SOURCE MATERIAL:

BEGIN

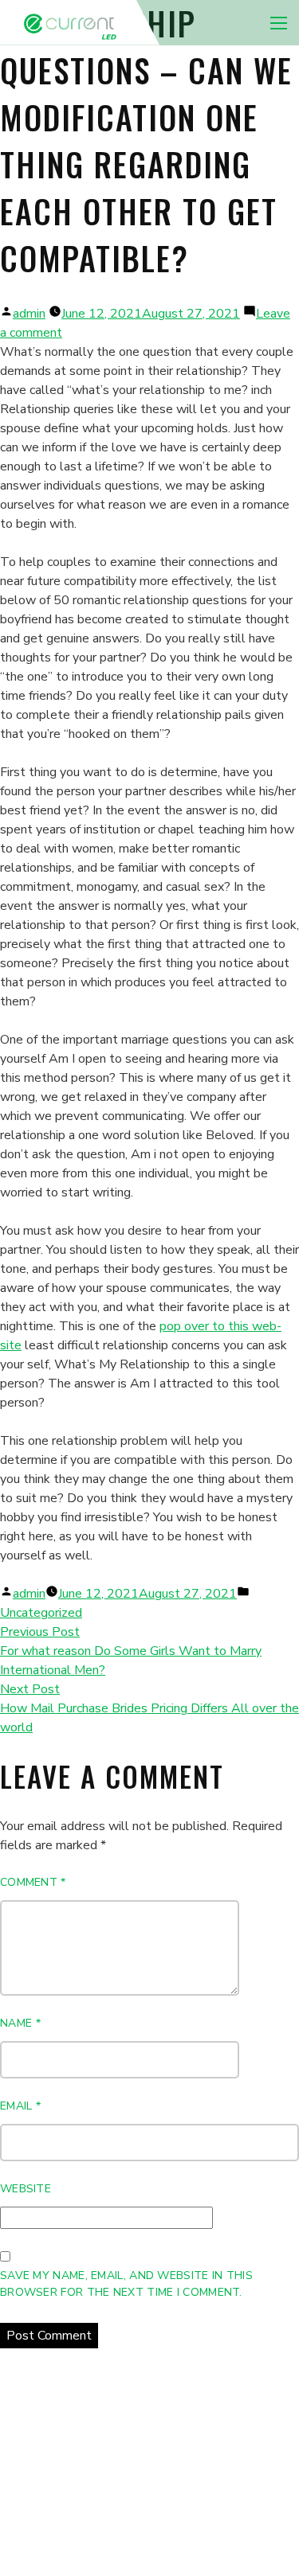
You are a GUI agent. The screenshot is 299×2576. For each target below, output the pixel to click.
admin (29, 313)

END
BEGIN

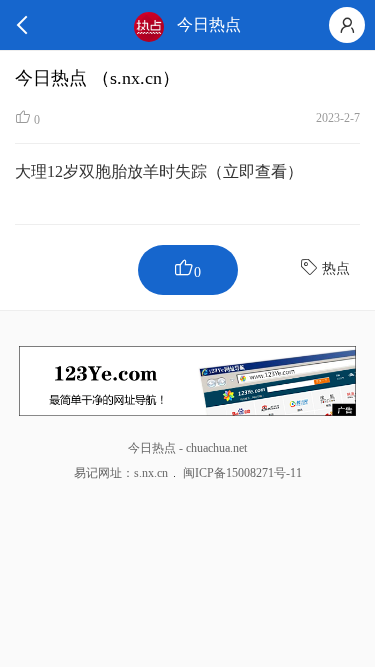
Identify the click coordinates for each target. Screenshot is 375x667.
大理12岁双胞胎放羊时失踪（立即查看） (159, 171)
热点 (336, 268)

END

WORK REQUIRED:
Show, from the records above, every line that includes "each".

RESULT:
You are a GUI agent. The screenshot is 299×2576. For each target below, output the pixel to click.
Identify the click coordinates for each target. Screenshot is 375x667.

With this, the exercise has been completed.